**WORK TO BE COMPLETED:** Leave out the pictures and copy every record exactly.

___ SUPPLIED DATA

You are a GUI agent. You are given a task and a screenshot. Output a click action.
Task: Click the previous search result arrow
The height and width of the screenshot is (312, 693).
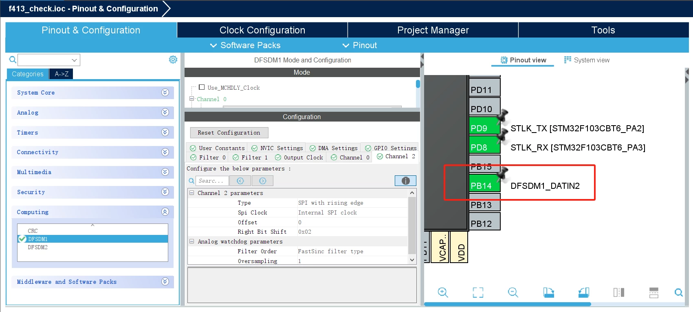[240, 181]
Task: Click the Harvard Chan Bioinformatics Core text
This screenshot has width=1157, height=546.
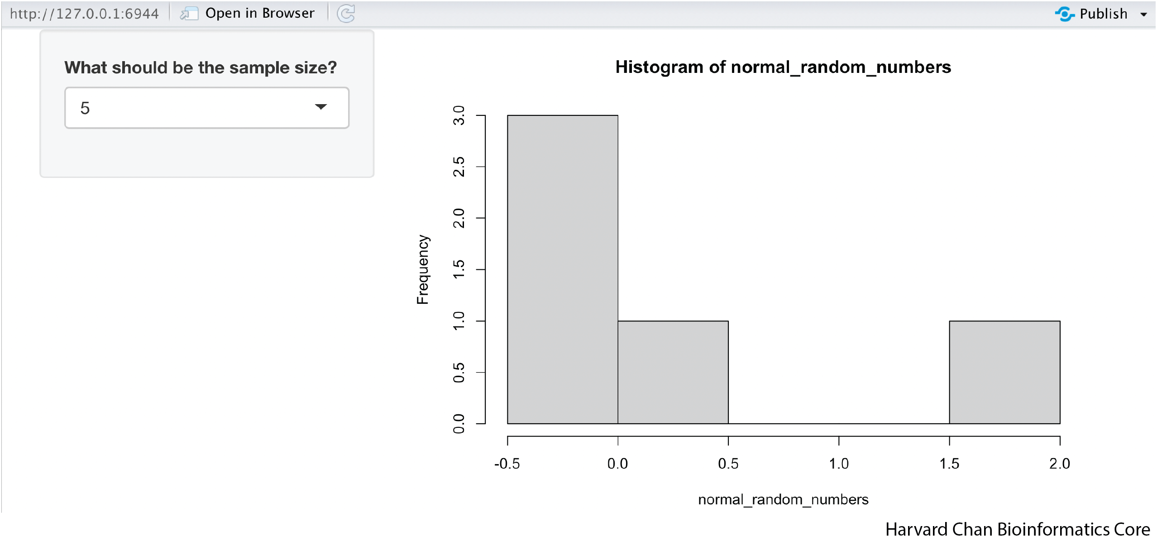Action: pos(1017,529)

______

**YOUR SOLUTION:**
You are a GUI agent. You are given a task and a screenshot. Output a click action.
Task: Click the previous search result arrow
The height and width of the screenshot is (312, 693).
[240, 181]
Task: Click the Harvard Chan Bioinformatics Core text
This screenshot has width=1157, height=546.
Action: pos(1017,529)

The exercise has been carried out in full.